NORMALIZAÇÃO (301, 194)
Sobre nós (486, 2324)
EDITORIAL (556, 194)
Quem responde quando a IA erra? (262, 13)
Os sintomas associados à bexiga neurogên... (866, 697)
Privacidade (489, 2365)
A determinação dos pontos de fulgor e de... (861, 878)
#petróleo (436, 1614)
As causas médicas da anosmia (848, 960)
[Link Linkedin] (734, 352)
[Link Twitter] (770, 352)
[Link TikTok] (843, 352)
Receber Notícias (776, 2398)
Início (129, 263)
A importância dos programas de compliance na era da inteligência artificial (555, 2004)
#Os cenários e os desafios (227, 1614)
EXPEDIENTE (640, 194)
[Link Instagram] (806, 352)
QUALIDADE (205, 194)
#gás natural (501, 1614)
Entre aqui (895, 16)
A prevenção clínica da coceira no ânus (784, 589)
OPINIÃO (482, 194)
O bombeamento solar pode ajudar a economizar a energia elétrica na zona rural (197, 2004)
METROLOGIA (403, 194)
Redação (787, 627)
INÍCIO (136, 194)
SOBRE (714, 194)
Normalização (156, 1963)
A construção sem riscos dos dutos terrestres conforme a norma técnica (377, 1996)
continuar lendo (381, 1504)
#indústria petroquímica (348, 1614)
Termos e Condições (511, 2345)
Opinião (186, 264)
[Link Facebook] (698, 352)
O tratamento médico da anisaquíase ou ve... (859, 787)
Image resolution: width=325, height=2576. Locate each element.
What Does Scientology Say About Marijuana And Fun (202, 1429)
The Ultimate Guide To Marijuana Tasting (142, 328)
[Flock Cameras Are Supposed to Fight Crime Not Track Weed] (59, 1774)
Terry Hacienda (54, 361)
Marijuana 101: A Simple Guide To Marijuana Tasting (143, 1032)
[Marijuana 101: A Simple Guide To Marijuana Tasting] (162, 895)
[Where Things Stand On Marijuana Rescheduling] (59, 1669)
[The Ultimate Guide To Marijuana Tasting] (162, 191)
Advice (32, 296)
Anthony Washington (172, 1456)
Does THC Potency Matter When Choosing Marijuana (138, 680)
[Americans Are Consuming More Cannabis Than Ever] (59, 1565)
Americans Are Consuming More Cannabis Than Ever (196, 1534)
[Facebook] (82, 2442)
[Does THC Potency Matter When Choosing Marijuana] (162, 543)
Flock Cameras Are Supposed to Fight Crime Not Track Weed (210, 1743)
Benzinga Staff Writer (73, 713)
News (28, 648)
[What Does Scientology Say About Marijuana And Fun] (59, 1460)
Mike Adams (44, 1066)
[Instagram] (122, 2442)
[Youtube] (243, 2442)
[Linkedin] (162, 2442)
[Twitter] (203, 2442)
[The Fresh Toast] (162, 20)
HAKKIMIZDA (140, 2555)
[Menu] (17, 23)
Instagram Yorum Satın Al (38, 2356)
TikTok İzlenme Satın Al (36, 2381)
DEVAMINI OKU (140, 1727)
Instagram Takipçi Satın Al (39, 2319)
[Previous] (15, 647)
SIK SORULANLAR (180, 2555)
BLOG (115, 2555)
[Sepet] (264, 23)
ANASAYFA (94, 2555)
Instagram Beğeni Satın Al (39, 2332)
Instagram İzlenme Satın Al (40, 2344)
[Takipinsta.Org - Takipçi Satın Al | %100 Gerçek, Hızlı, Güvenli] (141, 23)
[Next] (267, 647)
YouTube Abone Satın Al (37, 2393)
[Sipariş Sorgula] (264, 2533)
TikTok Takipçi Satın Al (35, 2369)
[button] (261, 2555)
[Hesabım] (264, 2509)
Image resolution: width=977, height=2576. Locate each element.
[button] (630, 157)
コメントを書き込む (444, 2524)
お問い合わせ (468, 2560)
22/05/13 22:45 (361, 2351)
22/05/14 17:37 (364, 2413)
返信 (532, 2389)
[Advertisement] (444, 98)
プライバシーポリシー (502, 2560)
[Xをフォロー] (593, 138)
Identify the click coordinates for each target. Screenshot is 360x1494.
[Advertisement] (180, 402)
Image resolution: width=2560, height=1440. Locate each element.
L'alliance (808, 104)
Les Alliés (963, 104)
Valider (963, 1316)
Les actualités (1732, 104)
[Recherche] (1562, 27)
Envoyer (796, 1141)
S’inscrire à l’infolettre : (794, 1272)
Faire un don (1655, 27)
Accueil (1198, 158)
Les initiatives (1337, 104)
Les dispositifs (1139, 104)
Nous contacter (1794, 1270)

■ ■ ■ ■ ■ ■ ■

▸ **Task objective**
Report each line above that includes the string "Ever".

▸ **Solution to the problem**
[Americans Are Consuming More Cannabis Than Ever] (59, 1565)
Americans Are Consuming More Cannabis Than Ever (196, 1534)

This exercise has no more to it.